👾 Dear @teamhumble coziness as a state of mind.


Another morning/evening where I have the pleasure of saying good morning to my favorite person.

Thest tunes are a bit up beat for my end of the day brain but i hope they're doing it for you, a little caffeine free activation stimulus on a Monday morning, and by all means still enjoy the coffee, all this means is now you can have an extra cup.

And here I am at the end of the weekend. Considering I woke up fully convinced it was Monday morning, I guess it was a bonus? Aside from making some soup and making/packing tonight's order I really did spend all day in bed.

I think this time last year, or even a few months ago that's something I would have felt immensely bad about, guilty i wasnt working or wasnt able to work, those feelings of shame guilt and feeling "behind" some impossible self imposed benchmark.

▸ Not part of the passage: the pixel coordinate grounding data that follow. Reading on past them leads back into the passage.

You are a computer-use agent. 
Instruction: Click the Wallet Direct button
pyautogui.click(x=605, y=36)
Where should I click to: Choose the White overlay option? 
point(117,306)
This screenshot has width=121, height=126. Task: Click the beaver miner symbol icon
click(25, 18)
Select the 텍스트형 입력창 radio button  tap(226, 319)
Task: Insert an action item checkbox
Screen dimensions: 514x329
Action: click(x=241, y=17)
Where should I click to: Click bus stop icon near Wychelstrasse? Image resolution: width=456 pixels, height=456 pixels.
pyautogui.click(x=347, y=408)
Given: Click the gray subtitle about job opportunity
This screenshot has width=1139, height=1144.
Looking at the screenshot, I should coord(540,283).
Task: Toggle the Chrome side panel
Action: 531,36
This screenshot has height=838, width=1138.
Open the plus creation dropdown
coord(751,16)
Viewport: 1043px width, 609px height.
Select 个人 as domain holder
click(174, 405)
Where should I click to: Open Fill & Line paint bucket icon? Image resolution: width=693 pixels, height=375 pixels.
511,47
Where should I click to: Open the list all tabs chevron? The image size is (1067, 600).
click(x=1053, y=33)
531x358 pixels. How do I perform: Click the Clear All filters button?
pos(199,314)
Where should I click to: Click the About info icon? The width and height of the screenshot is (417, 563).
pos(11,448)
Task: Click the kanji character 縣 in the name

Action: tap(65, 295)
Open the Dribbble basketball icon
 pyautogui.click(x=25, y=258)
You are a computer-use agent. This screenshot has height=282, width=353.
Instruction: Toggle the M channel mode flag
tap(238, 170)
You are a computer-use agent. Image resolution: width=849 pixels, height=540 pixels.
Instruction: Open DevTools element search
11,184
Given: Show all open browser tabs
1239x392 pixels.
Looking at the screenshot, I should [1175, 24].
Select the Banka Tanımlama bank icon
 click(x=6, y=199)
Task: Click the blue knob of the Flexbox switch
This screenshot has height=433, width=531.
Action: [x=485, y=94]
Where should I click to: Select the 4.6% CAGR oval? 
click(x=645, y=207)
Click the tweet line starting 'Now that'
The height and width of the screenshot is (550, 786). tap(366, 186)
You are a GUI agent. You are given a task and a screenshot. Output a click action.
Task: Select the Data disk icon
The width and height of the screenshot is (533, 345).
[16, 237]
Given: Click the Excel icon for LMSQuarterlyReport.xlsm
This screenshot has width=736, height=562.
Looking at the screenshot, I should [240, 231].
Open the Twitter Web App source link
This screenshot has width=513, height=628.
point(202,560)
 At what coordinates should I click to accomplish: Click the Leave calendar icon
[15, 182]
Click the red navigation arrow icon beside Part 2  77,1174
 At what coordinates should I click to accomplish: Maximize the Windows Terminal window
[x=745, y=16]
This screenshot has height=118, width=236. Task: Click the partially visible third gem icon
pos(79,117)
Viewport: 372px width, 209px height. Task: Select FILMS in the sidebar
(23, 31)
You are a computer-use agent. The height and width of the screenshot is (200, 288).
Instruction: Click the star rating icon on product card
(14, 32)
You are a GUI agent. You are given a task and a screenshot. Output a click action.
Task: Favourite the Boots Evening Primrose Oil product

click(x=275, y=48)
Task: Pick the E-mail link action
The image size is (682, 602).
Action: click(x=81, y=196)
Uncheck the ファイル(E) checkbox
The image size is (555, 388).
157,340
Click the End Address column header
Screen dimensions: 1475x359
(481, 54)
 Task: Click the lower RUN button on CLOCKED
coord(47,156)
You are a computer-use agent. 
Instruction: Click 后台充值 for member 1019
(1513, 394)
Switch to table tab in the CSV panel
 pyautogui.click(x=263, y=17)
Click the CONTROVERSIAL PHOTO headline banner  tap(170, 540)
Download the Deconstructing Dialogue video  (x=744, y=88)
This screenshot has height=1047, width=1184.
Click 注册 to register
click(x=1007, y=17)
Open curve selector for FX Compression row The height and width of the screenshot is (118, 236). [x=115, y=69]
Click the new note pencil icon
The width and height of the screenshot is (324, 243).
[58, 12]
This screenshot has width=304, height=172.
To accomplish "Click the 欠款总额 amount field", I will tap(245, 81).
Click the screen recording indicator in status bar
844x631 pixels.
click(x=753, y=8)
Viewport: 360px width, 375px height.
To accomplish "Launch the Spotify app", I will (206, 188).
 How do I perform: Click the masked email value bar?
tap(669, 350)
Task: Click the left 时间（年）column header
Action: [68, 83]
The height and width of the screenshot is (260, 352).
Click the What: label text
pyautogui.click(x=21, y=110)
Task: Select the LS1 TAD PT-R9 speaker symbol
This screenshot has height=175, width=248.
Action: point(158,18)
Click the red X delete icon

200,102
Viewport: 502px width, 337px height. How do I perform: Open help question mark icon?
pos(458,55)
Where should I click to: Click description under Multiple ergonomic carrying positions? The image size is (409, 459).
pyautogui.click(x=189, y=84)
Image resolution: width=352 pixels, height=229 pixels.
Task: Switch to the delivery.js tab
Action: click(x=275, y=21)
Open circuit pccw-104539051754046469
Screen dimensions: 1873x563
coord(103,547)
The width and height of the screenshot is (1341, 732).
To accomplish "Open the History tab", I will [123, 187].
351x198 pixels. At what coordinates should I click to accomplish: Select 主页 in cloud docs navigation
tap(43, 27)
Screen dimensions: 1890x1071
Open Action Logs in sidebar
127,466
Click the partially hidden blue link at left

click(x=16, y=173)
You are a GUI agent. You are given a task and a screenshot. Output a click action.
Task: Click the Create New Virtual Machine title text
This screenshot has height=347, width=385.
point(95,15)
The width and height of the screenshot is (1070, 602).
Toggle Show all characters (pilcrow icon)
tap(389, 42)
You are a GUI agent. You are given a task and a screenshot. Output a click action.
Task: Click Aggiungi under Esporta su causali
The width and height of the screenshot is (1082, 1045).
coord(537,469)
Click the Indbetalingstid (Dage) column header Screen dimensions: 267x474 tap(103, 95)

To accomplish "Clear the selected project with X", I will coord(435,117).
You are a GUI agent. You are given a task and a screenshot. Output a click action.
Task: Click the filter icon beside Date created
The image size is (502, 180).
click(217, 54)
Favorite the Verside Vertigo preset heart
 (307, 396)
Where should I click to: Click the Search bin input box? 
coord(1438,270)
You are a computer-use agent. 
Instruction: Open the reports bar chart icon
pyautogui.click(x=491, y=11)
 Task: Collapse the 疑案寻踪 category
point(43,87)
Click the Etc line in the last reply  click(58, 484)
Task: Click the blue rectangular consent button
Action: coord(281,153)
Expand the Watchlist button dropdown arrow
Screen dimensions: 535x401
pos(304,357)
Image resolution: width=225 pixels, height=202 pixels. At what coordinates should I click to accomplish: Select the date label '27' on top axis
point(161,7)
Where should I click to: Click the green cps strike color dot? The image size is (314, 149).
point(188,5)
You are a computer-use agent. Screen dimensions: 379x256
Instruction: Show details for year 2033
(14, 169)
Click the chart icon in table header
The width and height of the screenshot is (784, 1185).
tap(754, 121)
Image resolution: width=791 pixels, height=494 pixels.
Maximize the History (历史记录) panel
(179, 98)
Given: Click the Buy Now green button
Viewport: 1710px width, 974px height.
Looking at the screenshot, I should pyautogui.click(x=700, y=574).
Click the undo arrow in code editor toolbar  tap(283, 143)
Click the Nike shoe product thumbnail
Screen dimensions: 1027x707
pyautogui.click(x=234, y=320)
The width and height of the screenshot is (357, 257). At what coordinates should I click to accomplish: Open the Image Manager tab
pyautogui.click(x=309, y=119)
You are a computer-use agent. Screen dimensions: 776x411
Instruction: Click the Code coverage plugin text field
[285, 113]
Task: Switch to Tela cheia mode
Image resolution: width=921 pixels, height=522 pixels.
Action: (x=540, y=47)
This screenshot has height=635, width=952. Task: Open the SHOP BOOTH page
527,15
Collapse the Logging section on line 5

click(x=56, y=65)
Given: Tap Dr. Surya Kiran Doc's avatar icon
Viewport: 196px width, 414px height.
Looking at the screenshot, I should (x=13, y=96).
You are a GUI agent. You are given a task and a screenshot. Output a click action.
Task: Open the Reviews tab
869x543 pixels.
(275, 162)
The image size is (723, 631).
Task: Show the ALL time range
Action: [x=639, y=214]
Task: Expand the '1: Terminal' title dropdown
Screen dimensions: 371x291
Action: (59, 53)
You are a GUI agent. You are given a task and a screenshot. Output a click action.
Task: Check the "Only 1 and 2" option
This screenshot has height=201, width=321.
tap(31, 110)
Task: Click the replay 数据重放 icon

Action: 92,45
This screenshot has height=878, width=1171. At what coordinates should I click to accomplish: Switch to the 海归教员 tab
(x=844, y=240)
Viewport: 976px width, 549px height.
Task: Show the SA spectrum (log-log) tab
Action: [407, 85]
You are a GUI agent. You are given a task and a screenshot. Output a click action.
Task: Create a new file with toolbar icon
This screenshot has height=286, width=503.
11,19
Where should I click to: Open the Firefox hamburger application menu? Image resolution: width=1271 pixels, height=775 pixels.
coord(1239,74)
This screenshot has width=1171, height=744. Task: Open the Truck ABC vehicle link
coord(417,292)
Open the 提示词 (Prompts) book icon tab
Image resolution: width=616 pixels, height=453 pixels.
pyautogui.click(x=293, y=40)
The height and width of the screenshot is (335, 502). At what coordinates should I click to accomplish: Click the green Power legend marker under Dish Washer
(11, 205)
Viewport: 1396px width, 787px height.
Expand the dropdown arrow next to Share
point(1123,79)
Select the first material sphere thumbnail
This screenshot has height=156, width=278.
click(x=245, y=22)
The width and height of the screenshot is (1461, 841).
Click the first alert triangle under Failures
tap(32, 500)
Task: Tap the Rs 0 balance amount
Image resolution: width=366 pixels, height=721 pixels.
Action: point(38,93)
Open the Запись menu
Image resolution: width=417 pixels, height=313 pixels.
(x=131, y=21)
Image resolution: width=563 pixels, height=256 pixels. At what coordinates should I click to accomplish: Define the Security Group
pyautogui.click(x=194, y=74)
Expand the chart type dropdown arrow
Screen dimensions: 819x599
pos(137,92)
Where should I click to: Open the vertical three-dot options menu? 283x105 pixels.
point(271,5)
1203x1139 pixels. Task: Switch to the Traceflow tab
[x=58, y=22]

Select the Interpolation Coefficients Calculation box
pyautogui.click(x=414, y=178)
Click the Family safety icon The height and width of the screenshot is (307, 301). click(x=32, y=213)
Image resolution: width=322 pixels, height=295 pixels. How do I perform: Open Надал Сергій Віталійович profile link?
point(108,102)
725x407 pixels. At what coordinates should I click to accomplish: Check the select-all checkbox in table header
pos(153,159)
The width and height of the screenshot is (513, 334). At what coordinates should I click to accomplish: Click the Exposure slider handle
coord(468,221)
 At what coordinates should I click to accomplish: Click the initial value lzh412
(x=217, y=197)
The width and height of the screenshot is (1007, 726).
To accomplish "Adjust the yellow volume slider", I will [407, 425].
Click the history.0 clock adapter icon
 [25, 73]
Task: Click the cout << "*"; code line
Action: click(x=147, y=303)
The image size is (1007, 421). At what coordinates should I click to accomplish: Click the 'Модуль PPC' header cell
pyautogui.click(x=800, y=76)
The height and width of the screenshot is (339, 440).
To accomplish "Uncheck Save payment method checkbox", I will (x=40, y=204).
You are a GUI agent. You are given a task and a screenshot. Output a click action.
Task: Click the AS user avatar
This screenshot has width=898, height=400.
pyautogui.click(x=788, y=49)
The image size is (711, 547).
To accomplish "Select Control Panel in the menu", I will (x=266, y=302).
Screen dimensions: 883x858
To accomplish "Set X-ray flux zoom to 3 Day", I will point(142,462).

And while I still did feel a little frustrated I wasn't firing on all cylinders I know that I've done the work to provide for a day like today. It's like when you get all those wines fermenting in the cellar and the f-off too the desert for the day and dont end up selling anything a the end of the day. It all equals out in the end right? At least I have to believe that on the effort scale.

I wrote you less this week than I would have liked but to be honest its mostly because my days have been pretty linear and I find myself without much to say. The groundhog day feeling is real, but at least some of the digital metrics are moving so I have that as a benchmark for the passing of time. I truly cant believe we are at the last full week of November, that's disturbing and shocking all at once.

I seem to never be able to get used to how fast time is flying by, but the plus is if I've got to be away from you at least that's the pacing.

I miss you terribly, I miss the way we are together, I miss feeling at home, and able to relax. I've had to force myself to focus on this business or I think I would have gone to a really dark and sad place these past few months. Now that we're hading into winter and these short days I'm going to try to make an effort to switch to mid morning walks, get that sunshine when I can, do my best to keep the body and mind healthy... the winter months can be harsh on both scores.

But that being said, you and I are extreme purveyors of the art of cosy, which is, when you think about it, the ability to say "no" in the face of harsh elements, the strength to carve out an opposing kind of space to the outside world and the creativity to sustain it.

And I know you and I have determination, creativity and defiance in boatloads. ;)

So, take a large sip of water, and get into that stoic book, set youreself out an awesome day, maybe a walk or a stretch before you get into the digitals and I'll see youon the other side.